Realistically, how many users besides you will be able to do this
tuning and benefit from this?

> > Architecturally, the pool scoping and the interaction with zswap_tree
> > is currently a mess. We're aware of lifetime bugs, where swapoff kills
> > the tree but the pool still exists with entries making dead references
> > e.g. We likely need to rearchitect this in the near future - maybe tie
> > pools to trees to begin with.
> >
> > (I'm assuming you're already using multiple swap files to avoid tree
> > lock contention, because it has the same scope as the pool otherwise.)
> >
> > Such changes quickly invalidate any settings the user or distro might
> > make here. Exposing the implementation detail of the pools might even
> > get in the way of fixing bugs and cleaning up the architecture.
>
> I was under the impression that config options are not very stable.
> IOW, if we fix the lock contention on an architectural level, and
> there is no more benefit to tuning the number of zpools per zswap
> pool, we can remove the config option.
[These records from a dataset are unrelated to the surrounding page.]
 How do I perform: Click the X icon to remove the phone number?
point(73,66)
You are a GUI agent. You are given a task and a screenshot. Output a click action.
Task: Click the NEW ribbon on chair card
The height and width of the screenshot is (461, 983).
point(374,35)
Is this incorrect?

The problem is that it complicates the code for everybody, for the
benefit of a likely very small set of users - who have now opted out
of any need for making the code better.

And we have to keep this, and work around it, until things work for
thosee users who have no incentive to address the underlying issues.

That's difficult to justify.

> > I don't think this patch is ready for primetime. A user build time
> > setting is not appropriate for an optimization that is heavily tied to
> > implementation details and workload dynamics.
>
> What would you suggest instead? We do find value in having multiple
> zpools, at least for the current architecture.

I think it makes sense to look closer at the lock contention, and
whether this can be improved more generically.

zbud and z3fold don't have a lock in the ->map callback that heavily
shows in the profile in your changelog. Is this zsmalloc specific?

If so, looking more closely at zsmalloc locking makes more sense. Is a
lockless implementation feasible? Can we do rw-locking against
zs_compact() to allow concurrency in zs_map_object()?

This would benefit everybody, even zram users.

Again, what about the zswap_tree.lock and swap_info_struct.lock?
They're the same scope unless you use multiple swap files. Would it
make sense to tie pools to trees, so that using multiple swapfiles for
concurrency purposes also implies this optimization?